CDH4.4 and HBASE-8912 issue

2013-10-17 Thread Boris Emelyanov
Hello! I've just upgraded my hadoop test-cluster from cdh3 to cdh4.4 
with hbase-0.94.6 and have faced 
https://issues.apache.org/jira/browse/HBASE-8912 issue.


Suggested solution was to update hbase to version 0.94.13, which is 
absent in cloudera distribution.


Is it possible to run pure hbase over cloudera hadoop?

Or how can i find if this bug is present in previous versions of cdh?

--
Best regards,

Boris Emelyanov.



Re: CDH4.4 and HBASE-8912 issue

2013-10-17 Thread Ted Yu
If I read Lars' comment on the JIRA correctly, HBASE-8912's target was moved to 
0.94.13

It is still open. Meaning, if there is no patch, the target may move to next 
release. 

Cheers

On Oct 17, 2013, at 2:25 AM, Boris Emelyanov emelya...@post.km.ru wrote:

 Hello! I've just upgraded my hadoop test-cluster from cdh3 to cdh4.4 with 
 hbase-0.94.6 and have faced https://issues.apache.org/jira/browse/HBASE-8912 
 issue.
 
 Suggested solution was to update hbase to version 0.94.13, which is absent in 
 cloudera distribution.
 
 Is it possible to run pure hbase over cloudera hadoop?
 
 Or how can i find if this bug is present in previous versions of cdh?
 -- 
 Best regards,
 
 Boris Emelyanov.


Re: CDH4.4 and HBASE-8912 issue

2013-10-17 Thread Harsh J
Moving to u...@hbase.apache.org.

HBASE-8912 is still unresolved, and 0.94.13 is just the targeted
version presently.

Are you certain this is the exact issue you're hitting? I believe you
can workaround this by removing the specific bad znode in ZK or so.
When starting up after your major upgrade, did you ensure cleaning
your ZK /hbase znode?

On Thu, Oct 17, 2013 at 2:55 PM, Boris Emelyanov emelya...@post.km.ru wrote:
 Hello! I've just upgraded my hadoop test-cluster from cdh3 to cdh4.4 with
 hbase-0.94.6 and have faced https://issues.apache.org/jira/browse/HBASE-8912
 issue.

 Suggested solution was to update hbase to version 0.94.13, which is absent
 in cloudera distribution.

 Is it possible to run pure hbase over cloudera hadoop?

 Or how can i find if this bug is present in previous versions of cdh?

Work required: Return the part of the HBase mailing list thread from "2013-10-17 Thread Boris" to "absent in cloudera distribution.", copied word for word.

Data shown:
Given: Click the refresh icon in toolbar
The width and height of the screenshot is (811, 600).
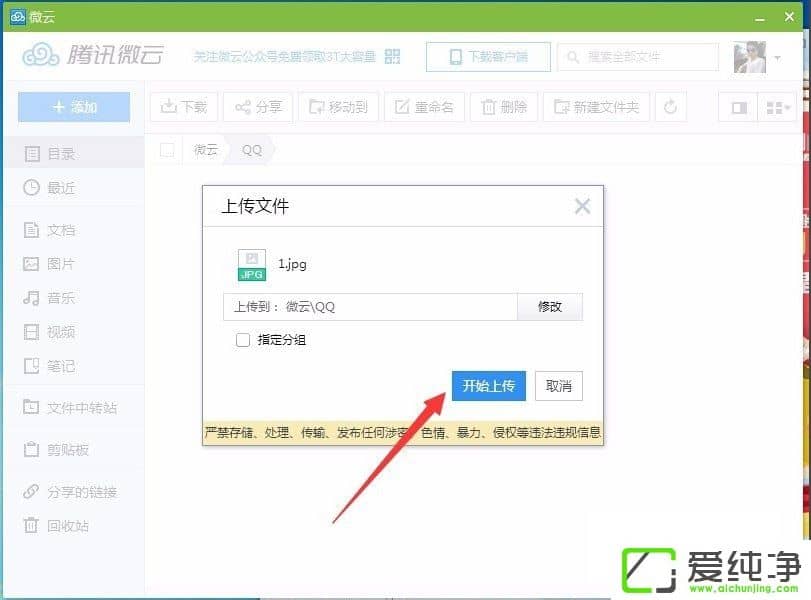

Worked answer:
2013-10-17 Thread Boris Emelyanov
Hello! I've just upgraded my hadoop test-cluster from cdh3 to cdh4.4 
with hbase-0.94.6 and have faced 
https://issues.apache.org/jira/browse/HBASE-8912 issue.


Suggested solution was to update hbase to version 0.94.13, which is 
absent in cloudera distribution.